Old Man
by Laryna6
Summary: Sparda is definitely not old. By devil standards, he's still young enough to do stupid and impulsive things like betray an immature and vengeful emperor and maroon himself among another species. So he's certainly not old. Nor is he a Man, for that matter. So what does this human think she's doing, calling him Old Man?


_Since Madame Nyx did fanart for me – I've used it as the cover of this fic, even though it has little to do with this fic aside from Eva's expression – I'm doing this oneshot for her as thanks. _

* * *

Sparda leaned forward, paying no attention to the red eyes reflected in the mirror, and pushed back some of the white hair that had fallen forward, loosened by the rain. Since the closest the demon realm came to hair was either spines or tendrils, some devils never got that right. Not to mention that hair matted with dried blood had an entirely different texture, so capturing samples might not be entirely helpful.

It was that careful attention to detail that had made him so valuable as the commander of Mundus' forces In the human world, and that attention to things most devils overlooked that eventually led to his treason, he found himself musing, not for the first time.
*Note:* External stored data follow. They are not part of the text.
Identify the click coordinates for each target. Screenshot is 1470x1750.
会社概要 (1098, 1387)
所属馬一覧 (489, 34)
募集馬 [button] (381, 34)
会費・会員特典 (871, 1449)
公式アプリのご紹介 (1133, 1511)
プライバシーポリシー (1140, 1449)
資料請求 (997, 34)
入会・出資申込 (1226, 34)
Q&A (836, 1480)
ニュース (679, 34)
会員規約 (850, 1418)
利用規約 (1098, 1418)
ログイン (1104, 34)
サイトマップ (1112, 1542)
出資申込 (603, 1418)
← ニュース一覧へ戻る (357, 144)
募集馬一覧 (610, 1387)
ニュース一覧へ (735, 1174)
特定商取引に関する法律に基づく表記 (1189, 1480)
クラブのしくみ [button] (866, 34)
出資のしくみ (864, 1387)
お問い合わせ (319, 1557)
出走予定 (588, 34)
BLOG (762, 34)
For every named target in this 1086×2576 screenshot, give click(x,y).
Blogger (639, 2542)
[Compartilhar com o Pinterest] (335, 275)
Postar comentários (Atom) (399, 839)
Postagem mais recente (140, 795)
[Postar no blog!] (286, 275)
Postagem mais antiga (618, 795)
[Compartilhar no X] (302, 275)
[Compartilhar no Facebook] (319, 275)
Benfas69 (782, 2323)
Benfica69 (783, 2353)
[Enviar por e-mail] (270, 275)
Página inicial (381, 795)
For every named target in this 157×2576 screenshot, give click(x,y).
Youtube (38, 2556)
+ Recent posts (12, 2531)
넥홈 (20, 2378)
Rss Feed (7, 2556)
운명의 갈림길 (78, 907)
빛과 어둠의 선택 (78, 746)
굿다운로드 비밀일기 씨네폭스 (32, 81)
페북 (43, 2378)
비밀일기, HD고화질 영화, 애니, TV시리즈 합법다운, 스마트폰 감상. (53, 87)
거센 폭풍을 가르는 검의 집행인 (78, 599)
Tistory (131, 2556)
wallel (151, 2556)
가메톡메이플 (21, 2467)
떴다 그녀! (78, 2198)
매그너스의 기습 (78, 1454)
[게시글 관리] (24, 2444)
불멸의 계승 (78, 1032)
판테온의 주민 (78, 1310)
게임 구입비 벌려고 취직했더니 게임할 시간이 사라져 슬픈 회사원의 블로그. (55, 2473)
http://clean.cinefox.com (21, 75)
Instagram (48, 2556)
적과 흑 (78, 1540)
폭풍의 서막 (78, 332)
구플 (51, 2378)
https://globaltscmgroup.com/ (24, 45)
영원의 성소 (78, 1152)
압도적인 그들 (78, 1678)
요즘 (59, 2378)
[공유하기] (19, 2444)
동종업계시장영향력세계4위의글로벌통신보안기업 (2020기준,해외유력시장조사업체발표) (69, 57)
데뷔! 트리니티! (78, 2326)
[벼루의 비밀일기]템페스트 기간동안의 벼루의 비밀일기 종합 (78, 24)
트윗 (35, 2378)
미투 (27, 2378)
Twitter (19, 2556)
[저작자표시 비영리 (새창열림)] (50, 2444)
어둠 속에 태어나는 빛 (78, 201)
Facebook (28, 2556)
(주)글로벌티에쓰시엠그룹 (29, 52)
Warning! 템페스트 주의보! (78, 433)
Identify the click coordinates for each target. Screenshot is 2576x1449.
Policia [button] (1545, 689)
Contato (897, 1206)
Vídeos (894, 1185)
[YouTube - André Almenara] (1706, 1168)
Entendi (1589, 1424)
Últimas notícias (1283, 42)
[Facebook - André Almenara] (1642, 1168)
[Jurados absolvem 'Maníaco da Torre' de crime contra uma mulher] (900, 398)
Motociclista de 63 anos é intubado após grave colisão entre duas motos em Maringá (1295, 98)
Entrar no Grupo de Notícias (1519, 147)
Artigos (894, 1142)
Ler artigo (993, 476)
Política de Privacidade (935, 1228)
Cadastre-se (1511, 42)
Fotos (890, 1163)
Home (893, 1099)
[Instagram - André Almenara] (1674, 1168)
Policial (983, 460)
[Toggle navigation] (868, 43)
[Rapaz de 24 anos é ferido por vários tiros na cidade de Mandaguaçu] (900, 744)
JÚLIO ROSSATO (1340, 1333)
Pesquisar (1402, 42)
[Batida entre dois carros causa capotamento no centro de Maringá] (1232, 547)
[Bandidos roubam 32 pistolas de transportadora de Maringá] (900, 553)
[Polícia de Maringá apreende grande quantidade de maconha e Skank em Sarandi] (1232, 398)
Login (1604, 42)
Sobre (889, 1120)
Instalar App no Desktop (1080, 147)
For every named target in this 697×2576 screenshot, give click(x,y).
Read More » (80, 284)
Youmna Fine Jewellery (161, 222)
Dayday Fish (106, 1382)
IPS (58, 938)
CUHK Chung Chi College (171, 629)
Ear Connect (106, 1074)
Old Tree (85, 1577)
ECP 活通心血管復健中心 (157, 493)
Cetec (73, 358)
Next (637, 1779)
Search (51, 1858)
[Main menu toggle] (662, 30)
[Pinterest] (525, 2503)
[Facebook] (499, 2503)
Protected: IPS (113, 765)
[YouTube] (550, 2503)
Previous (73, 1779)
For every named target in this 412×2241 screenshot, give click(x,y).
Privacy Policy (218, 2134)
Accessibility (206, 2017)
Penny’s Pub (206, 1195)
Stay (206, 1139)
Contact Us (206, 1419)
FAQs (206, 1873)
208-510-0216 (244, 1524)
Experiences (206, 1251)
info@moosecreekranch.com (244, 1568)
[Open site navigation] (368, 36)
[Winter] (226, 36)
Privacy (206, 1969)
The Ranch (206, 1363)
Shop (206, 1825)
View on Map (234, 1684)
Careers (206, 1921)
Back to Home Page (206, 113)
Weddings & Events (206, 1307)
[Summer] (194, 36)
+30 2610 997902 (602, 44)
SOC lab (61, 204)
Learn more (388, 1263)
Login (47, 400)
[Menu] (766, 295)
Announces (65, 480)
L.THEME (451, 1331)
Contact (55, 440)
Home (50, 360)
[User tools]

He'd been here for two thousand years, which by the standards of his kind was no time at all. Mundus was still considered a frighteningly precocious young terror of an Emperor – if he was brilliant enough to conquer their world and almost take its twin as well at such a young age, it was still whispered, what would he be like once he had the kind of experience most devils, like Sparda himself, spent eons attaining before they even thought of pursuing power over others as well as personal strength?

Most humans assumed that being thrown out of their world would have set Mundus back – they underestimated how much their world mattered, really they did. It was of strategic importance as a food and energy source – perhaps he could liken it to one of the oil-producing countries? That might help, the next time he had to try to give an explanation to someone.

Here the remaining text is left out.